Residents have been asked to share their experiences with the North West Ambulance Service as the Care Quality Commission (CQC) prepares to inspect the trust.
The CQC will inspect the ambulance service imminently and our seeking views and experiences of patients and their families to help them to decide on areas to focus on.
Professor Sir Mike Richard, the chief inspector of hospitals, commented on this issue, outlining its importance
“Last year NHS ambulance services received over nine million 999 calls resulting in the majority of patients being taken to an emergency department or directly admitted to a specialist department such as a stroke or coronary unit. At the same time nearly two million could be treated at home thanks to the skills of ambulance staff. Ambulance services are also responsible for helping to care for over five million patient transport service journeys each year for people who need help attending non-emergency pre-planned appointments.”
Richard also indicated why collating the opinions of residents was particularly important.
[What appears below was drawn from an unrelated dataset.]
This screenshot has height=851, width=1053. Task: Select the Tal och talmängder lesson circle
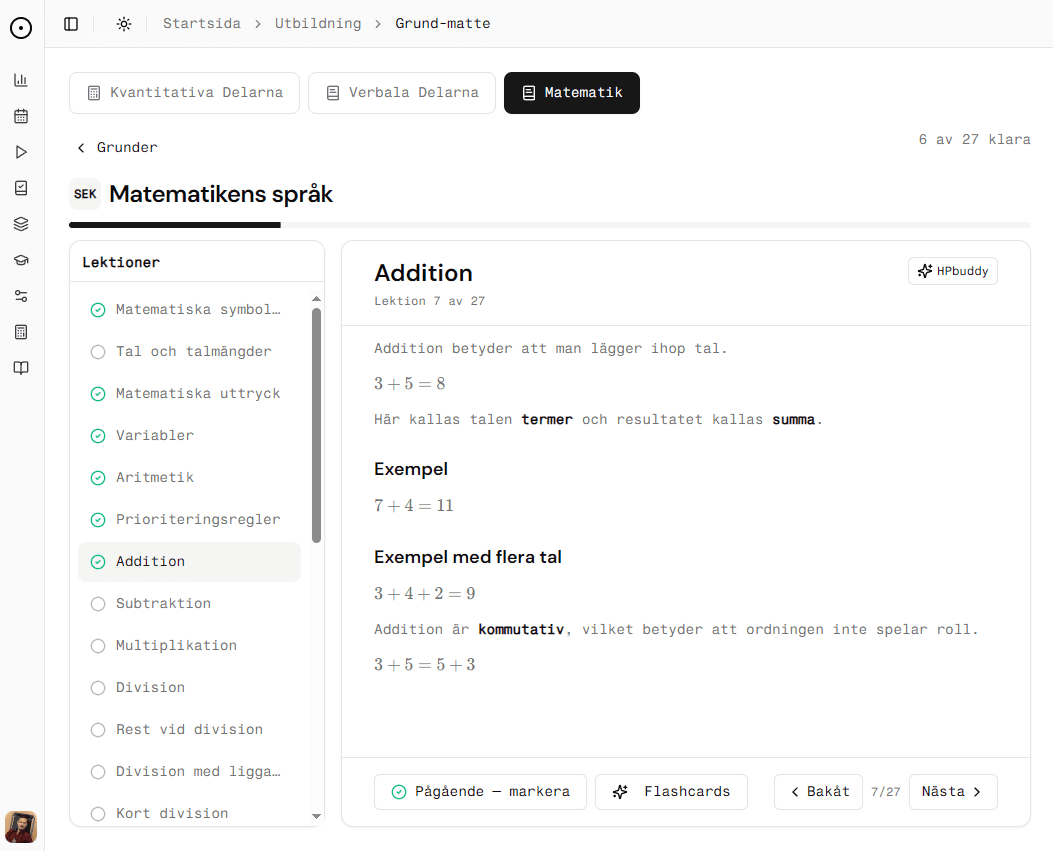[x=98, y=352]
“We need to make sure that ambulance services are safe, caring, responsive and well-led “This inspection will provide people with a clear picture of the quality of their local ambulance service, exposing poor or mediocre service if it exists as well as highlighting where the trust provides good and excellent services. If you have recently needed to call out an ambulance in an emergency or have experience using the service we would like to hear from you. This is an opportunity to tell the Care Quality Commission what you think and make a difference to NHS services in the area.”
The Care Quality Commission has recently indicated its intention to reform the way that it operates.
The CQC’s stated role is to ensure that hospitals, care homes, dental and general practices and other care services in England provide people with safe, effective and high-quality care, and to encourage them to improve.
But numerous observers of the service conducted by the commission have suggested that the CQC is too harsh during its inspections of healthcare organisations.
The commission has attempted to take this feedback on board, while also ensuring that it utilises its resources more efficiently.
With this in mind, the Care Quality Commission will focus more effort on inspecting healthcare organisations that have been previously assessed as inadequate.
Meanwhile, the Care Quality Commission will also increase the number of unannounced inspections that are carried out, with the intention of garnering a more realistic and holistic view of healthcare bodies in the UK.